Table has around 2 million rows, 15 columns. Common ProductOrders table: ProductOrderId, ProductId, ProductTypeid, ManufacturerId, OrderDate, etc, indexes are placed properly on foreign keys and common queries.

Two options are proposed to update the table,

  1. Setup 10,000+ multiple queries (grouped by range of Product TypeIds) which are sent out in Parallel, and update the ProductOrders Table all at once.

  2. Or the second proposition, is using following method. Update them sequentially proposed here to avoid locking up the whole table. https://stackoverflow.com/a/35931214/12425844

I would assume option 1) having multiple update queries can lead to multiple Writer-Writer Deadlocks.

Is it safe to have multiple queries sent in parallel? Which option is best practice? Additionally, thoughts it best practice to let Sql automatically conduct DDL items in parallel with configured Maxdop setting, rather than user attempting.

https://learn.microsoft.com/en-us/sql/database-engine/configure-windows/configure-the-max-degree-of-parallelism-server-configuration-option?view=sql-server-ver15

first option is being proposed by our Application software team .

Currently using AzureSQl.

asked Aug 26, 2020 at 15:59
7
  • Can you share the relevant DDL + any indexes that may be present? Commented Aug 26, 2020 at 16:03
  • "Placed properly" doesn't exactly help here - is there an index with "ProductTypeId" as its first column? What column(s) are you updating and why? Commented Aug 26, 2020 at 16:08
  • we are updating productStatusId, regionid, updateDate, and yes, there is index on ProductTypeId, ProductOrderId is primary key Commented Aug 26, 2020 at 16:09
  • Parallel updates are a big red flag! How did you go from updating a table to DDL items with MaxDOP? Commented Aug 26, 2020 at 16:25
  • Why not update the table with a single UPDATE statement? Commented Aug 26, 2020 at 17:53

1 Answer 1

2

Why not update the table with a single UPDATE statement?

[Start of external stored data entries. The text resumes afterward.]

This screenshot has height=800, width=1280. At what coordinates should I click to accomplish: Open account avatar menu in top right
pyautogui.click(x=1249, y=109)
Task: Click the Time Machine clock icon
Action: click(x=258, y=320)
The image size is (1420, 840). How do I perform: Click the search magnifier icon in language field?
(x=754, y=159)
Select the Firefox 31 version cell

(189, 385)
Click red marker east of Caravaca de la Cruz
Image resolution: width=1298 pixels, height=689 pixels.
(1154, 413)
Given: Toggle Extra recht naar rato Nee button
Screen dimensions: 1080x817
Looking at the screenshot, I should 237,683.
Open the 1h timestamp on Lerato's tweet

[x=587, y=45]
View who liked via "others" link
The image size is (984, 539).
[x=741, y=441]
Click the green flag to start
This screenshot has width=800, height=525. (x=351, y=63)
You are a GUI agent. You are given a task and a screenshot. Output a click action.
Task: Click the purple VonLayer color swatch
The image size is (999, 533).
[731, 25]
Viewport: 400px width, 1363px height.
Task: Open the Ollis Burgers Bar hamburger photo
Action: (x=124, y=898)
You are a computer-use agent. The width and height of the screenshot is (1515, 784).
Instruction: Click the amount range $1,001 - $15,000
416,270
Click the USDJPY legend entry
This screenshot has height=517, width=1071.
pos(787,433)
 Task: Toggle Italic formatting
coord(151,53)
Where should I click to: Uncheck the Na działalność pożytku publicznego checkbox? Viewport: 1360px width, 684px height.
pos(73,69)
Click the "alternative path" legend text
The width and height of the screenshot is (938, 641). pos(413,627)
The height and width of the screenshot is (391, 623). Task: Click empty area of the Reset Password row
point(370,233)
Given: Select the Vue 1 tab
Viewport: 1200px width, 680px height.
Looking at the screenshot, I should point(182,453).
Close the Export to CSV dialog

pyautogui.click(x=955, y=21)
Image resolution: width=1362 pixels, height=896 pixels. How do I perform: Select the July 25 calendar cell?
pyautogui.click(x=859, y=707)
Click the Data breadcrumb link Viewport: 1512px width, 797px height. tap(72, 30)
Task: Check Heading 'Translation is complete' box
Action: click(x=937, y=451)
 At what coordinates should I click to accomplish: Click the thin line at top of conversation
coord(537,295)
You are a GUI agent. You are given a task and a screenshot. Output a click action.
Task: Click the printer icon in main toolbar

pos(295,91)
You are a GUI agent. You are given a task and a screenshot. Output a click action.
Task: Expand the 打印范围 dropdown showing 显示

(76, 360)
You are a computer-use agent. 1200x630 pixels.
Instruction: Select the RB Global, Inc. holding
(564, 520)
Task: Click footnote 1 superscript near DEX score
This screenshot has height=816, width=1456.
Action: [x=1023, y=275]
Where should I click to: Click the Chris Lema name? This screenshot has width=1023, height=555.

If your database is set to READ COMMITTED SNAPSHOT and you can afford to block other sessions from writing to the table during the update, that's the simplest option.

Otherwise update them sequentially in batches (option 2). Running lots of parallel DML statements (Option 1) is too complicated and too prone to blocking and deadlocking issues. IE it's not going to solve all the problems of using a single UPDATE statement, and it introduces new ones.